Talks resumed on Sunday, with the Conservative team including Cameron's number 2 George Osborne, currently the shadow chancellor of the exchequer, and William Hague, former leader and current shadow foreign secretary.

The talks lasted six hours, and both parties said good progress had been made.

British General elections 

Later on Sunday Clegg met Prime Minister Brown, who remains in post until a new government is agreed, for private talks.

Brown, who had returned to London for the talks from his Scottish constituency home, was clinging to the slim hope that he might yet remain in office if he could swing a coalition with the Liberal Democrats and several of the smaller parties in British politics.

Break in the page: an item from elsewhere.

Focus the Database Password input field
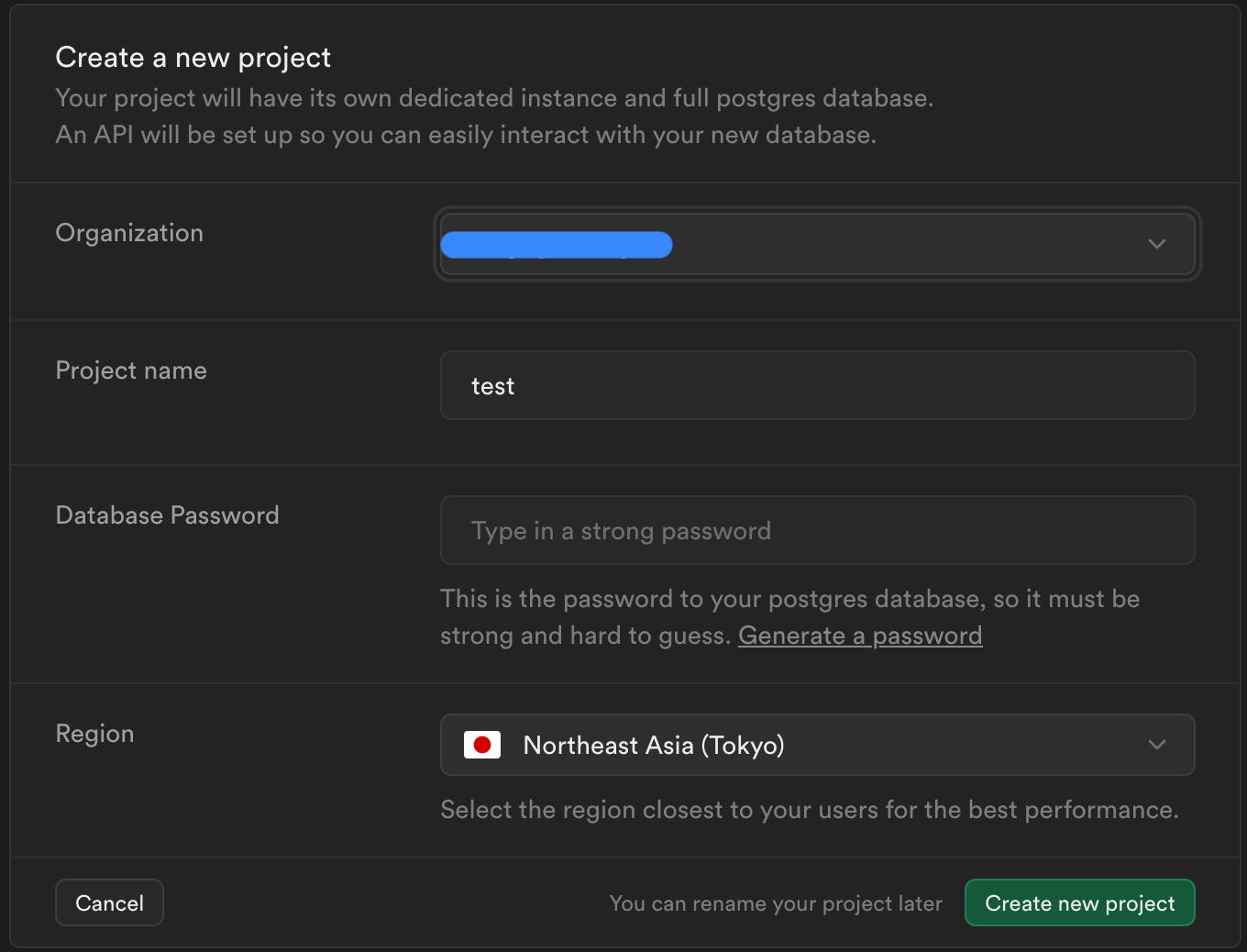This screenshot has height=952, width=1247. coord(816,531)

His party also clung to the hope of remaining in power through this route, but media reported that senior figures were prepared to ditch Brown as leader and prime minister if that was part of the coalition demands.

The relationship between Brown and Clegg was rumored to be poor. The BBC reported a highly-placed Liberal Democrat source as saying the conversation went badly after Clegg mentioned that Brown should resign, at which point Brown was alleged to have launched into a tirade.

However, both the Liberal Democrats and a spokesman for the prime minister issued press statements on Saturday denying this, and the prime minister's spokesman described the phone conversation as "short but amicable."

The left-of-center Liberal Democrats are ideologically closer to the center-left Labor party than the right-of-centre Conservatives, and their key demand of electoral reform has some high-ranking supporters in the Labor party. Brown had also committed his party to a referendum on electoral reform.

However, it could be a bad political move for the Liberal Democrats to bolster a party and prime minister who were so comprehensively rejected by the voters, a fear which lay behind Clegg's indication on Friday that he would talk to the Conservatives first.

On Saturday Clegg outlined what his priorities for an agreement with the Conservatives were. He said: "I'm very keen the Liberal Democrats should enter into discussions with other parties as we are doing in a constructive spirit. That's precisely what we will do in the coming hours and days."

Clegg named four main priorities in talk -- schools, tax reform, economic policy and "fundamental political reform to our political system".

Electoral reform, which is a key demand of the Liberal Democrats, is strongly opposed by Cameron and most of his Conservative party.